On her six-song release, the Swedish singer seems to be working through Elisabeth Kübler-Ross’ five stages of grief to get past one devastating break-up. Lo’s latest single, “Habits (Stay High),” might be the depression stage as she tries to get over her ex: she watches people get it on in sex clubs, picks up dads on the playground and binges on Twinkies only to eventually vomit them up in her bathtub. Who hasn’t been there?

“We don’t have Twinkies in Sweden,” Lo told of the recently resurrected cream-filled sponge cake, which she thought was just another word for cookie. “But they’re good, I’ve tasted them.” Fans have yet to start bringing them as gifts to her show, but what she’s really hoping is that Hostess will thank her with a box or two for the rest of her life. “I should be getting some Twinkies!”

But, all Twinkie talk aside, “Habits” and her song “Over,” where she chronicles the drunken night when she realized her and her boyfriend were officially done, are just two of the reasons why she’s earned herself the nickname, “the saddest girl in Sweden.” After sitting down with Tove Lo — pronounced “Too-veh Loo,” but she doesn’t mind if you say it phonetically — it’s clear that nickname is rather misleading.

“Well, I think when people meet me, they’re like, ‘Oh,’ because they expect this kind of sad, doped up, kind of girl, but I laugh a lot,” she said.” I think [the nickname is] funny, but I do get what they mean because all my dark sides kind of come through in my music…I’m not the saddest girl in Sweden, but sometimes I am, yeah.”

Tove Lo, whose real name is Ebba Tove Elsa Nilsson, has always been interested in writing about the perils of falling in love.

When the singer was just 9 years old, she wrote her first song about a boy six years her senior who worked at her school.

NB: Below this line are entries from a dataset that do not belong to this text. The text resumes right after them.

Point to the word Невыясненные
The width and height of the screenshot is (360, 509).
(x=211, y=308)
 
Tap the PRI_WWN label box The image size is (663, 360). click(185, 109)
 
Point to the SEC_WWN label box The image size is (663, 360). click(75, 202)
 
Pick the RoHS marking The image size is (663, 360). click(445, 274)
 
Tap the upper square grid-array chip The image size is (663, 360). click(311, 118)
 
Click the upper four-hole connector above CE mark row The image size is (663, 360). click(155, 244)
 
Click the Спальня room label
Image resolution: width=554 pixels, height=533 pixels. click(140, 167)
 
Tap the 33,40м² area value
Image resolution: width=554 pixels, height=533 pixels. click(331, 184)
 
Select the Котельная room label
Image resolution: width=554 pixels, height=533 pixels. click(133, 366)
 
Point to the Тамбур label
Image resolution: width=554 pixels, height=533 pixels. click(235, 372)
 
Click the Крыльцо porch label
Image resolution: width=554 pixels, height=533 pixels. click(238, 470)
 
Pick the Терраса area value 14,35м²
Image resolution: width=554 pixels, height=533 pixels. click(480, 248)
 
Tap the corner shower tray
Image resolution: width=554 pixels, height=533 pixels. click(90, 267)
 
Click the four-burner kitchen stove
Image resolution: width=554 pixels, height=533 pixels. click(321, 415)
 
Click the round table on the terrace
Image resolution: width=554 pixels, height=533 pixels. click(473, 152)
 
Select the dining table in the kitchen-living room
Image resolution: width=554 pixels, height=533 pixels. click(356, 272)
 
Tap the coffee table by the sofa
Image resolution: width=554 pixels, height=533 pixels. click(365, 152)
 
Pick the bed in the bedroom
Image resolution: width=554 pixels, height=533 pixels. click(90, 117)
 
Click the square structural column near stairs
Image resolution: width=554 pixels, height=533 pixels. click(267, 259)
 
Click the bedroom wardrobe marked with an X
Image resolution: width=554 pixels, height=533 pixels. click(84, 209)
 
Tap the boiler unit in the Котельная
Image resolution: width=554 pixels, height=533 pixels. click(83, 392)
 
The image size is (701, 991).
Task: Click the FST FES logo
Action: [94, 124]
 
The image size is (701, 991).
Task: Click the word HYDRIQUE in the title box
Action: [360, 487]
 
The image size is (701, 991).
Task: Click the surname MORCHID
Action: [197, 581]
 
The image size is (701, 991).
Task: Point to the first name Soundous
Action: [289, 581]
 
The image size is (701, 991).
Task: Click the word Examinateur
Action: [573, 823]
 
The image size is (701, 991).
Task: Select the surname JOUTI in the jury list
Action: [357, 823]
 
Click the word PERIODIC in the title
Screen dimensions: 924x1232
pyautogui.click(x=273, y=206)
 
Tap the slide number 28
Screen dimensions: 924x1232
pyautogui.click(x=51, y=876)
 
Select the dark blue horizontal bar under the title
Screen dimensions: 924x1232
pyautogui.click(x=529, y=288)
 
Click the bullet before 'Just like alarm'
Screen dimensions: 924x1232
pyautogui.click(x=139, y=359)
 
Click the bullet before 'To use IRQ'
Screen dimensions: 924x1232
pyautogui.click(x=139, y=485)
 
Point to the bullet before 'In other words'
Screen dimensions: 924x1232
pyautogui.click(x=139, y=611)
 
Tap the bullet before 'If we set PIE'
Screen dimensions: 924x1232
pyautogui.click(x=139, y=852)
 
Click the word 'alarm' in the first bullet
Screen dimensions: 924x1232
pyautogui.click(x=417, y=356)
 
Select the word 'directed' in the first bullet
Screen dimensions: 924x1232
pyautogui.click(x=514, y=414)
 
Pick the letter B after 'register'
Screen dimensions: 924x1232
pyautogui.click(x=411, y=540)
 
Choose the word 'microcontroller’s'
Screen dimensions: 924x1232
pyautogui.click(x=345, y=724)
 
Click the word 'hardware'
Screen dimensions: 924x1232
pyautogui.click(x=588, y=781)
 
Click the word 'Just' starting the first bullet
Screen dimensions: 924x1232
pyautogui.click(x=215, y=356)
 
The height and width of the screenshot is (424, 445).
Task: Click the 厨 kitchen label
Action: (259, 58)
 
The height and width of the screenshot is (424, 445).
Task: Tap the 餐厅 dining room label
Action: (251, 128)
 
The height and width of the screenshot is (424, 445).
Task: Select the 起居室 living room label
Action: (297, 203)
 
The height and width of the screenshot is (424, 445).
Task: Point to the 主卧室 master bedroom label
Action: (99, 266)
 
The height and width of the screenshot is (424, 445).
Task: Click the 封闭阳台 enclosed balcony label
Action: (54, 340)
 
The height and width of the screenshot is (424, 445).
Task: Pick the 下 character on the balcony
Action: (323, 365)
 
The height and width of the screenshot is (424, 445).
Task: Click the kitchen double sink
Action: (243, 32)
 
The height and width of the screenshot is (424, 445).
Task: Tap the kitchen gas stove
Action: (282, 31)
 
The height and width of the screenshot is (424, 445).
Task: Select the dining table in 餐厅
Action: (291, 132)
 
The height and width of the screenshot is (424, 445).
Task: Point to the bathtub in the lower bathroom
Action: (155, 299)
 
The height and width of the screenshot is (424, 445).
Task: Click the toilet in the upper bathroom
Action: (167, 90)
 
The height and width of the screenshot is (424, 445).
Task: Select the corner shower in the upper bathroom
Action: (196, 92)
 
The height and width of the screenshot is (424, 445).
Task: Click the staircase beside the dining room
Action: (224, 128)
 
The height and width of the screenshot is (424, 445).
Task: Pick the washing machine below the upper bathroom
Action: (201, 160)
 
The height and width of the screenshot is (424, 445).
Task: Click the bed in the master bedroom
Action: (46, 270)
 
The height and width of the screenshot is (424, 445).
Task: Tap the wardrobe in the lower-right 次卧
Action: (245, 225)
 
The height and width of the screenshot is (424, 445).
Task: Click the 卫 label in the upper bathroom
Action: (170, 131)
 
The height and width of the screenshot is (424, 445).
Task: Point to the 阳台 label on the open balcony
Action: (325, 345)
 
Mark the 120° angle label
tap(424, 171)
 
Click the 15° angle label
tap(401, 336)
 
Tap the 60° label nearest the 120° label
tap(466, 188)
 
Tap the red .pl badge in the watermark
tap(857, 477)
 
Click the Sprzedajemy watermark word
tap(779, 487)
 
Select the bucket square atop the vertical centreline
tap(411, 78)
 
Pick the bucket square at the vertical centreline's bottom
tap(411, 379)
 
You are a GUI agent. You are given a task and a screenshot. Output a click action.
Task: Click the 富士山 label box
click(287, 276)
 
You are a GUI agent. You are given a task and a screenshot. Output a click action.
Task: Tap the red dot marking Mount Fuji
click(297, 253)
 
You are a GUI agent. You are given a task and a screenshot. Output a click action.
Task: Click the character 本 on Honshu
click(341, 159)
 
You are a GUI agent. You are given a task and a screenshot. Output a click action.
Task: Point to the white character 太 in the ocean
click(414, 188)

She had written him a poem, but “he didn’t appreciate it,” she said laughing. At 11, Lo says she wrote her first proper song with a few of her friends. It was called “Crazy” and was about a girl who everyone thought was stupid for loving this one particular boy. In 2012, she released “Love Ballad,” her first official song in Sweden, which was about the crazy ways in which you sacrifice yourself for the one you love. “Love is definitely a theme for me,” she explained. “It’s good to stick with what you know.”

Her EP also deals with love and how horrible you feel once it’s gone. But with Truth Serum, Lo—who’s written songs for Icona Pop, Cher Lloyd and Lea Michele—doesn’t try and capitalize off her heartbreak by writing a female empowerment anthem that shames the guy who did her wrong. No, on this album, Lo is not an innocent. It’s actually quite the opposite.”I made the big mistake that ended it,” she said. “I don’t think a lot of female pop singers would admit that, like ‘This is my big mistake, my flaw.’ It felt like a challenge to write and I wanted to try.”

But wearing your heart on your sleeve has its drawbacks. Especially when everyone with an internet connection thinks they can weigh in on your pain. “Sometimes I think, ‘Oh, this is really stupid, I don’t want to share this with everyone,'” she said. “But then I get a lot of letters from fans and people saying they can relate so much to what I’m saying and I feel like, I’m not really alone in this.”

Knowing she’s not alone has made it easy to get in front of a crowd and sing her heart out, but having to talk about the man who inspired the songs has been harder than Lo originally imagined. Mostly because it has forced her to return back to that time in her life, when things seemed to be spiraling out of control and she would do anything just to numb the pain.

Shooting the video for “Habits” was also quite tough for the singer. Besides having to walk around a club with a 22 pound camera strapped around her waist, she says it was draining to try to act out the pain she had felt when she originally wrote the track.”I couldn’t actually watch [the video] for the first few weeks,” she said, noting that every mascara-running tear you see is very much real.

The shooting, which had her spending a few days in a dirty Swedish club getting wasted with three of her friends, who Lo says, were more than willing to “have a few drinks and make out with her,” ended the same way most sad, drunken nights do: crying alone in a bathroom stall.

“I was wasted and tired and it was a tough recording and I really just went into the bathroom and sat there by myself. There weren’t any people around then and I was just really alone in that stall,” Lo said. “I just sat there and thought of anything that was happening during that time. The tears just came.”

Lo assures us that she’s in a much better place now. Besides having plans to continue writing for other artists, including Adam Lambert, who she is contractually obligated not to talk about right now (“Don’t get me in trouble!” she joked) she’s also hard at work on her full length debut, which yes, will include some lighter fare. But, she promises the album will certainly have its fair share of sad, cathartic moments. “Life’s messy and dirty,” Lo said. “And so is my music.”